Poor, dear, sweet Jude. She had gone to my office to ask me something and had quickly deduced from the sounds of tuneless singing and clanging about that I was in the boss's office.
No sooner had she knocked and opened the door than she was confronted - no, that's too gentle a word - had her nasal passages completely and utterly raped and pillaged in a vicious, deathly and unprovoked attack no human should ever be forced to endure. "No Jude. For the love of all things holy - DON'T STEP THROUGH THE DOOR!"
Alas, it was too late. She smelt, she felt and she staggered slowly backwards her usually-smiling, kind face in a grimace of shock and pain.

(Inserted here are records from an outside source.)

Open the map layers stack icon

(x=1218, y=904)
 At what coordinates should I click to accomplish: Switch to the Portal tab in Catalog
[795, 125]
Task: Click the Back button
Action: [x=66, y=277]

Not surprisingly, she rang in to say that she was going to work from home today......


Anonymous said...

this reminds me of the ripsnorter that involuntarily happened at yoga one night! oh the shame...

redcap said...

Death and taxes are not so certain as the result of farting in a hitherto empty space in an office. An excellent example is the photocopying room. You won't have seen anyone in 20 minutes, yet let one rip and the CEO will walk in and then walk out with watering eyes. But then not farting becomes painful, so it's the Catch 22 that Joseph Heller should have written.

Tom & Icy said...

Love the picture. You know, I have trouble remembering faces, but I never forget a butt.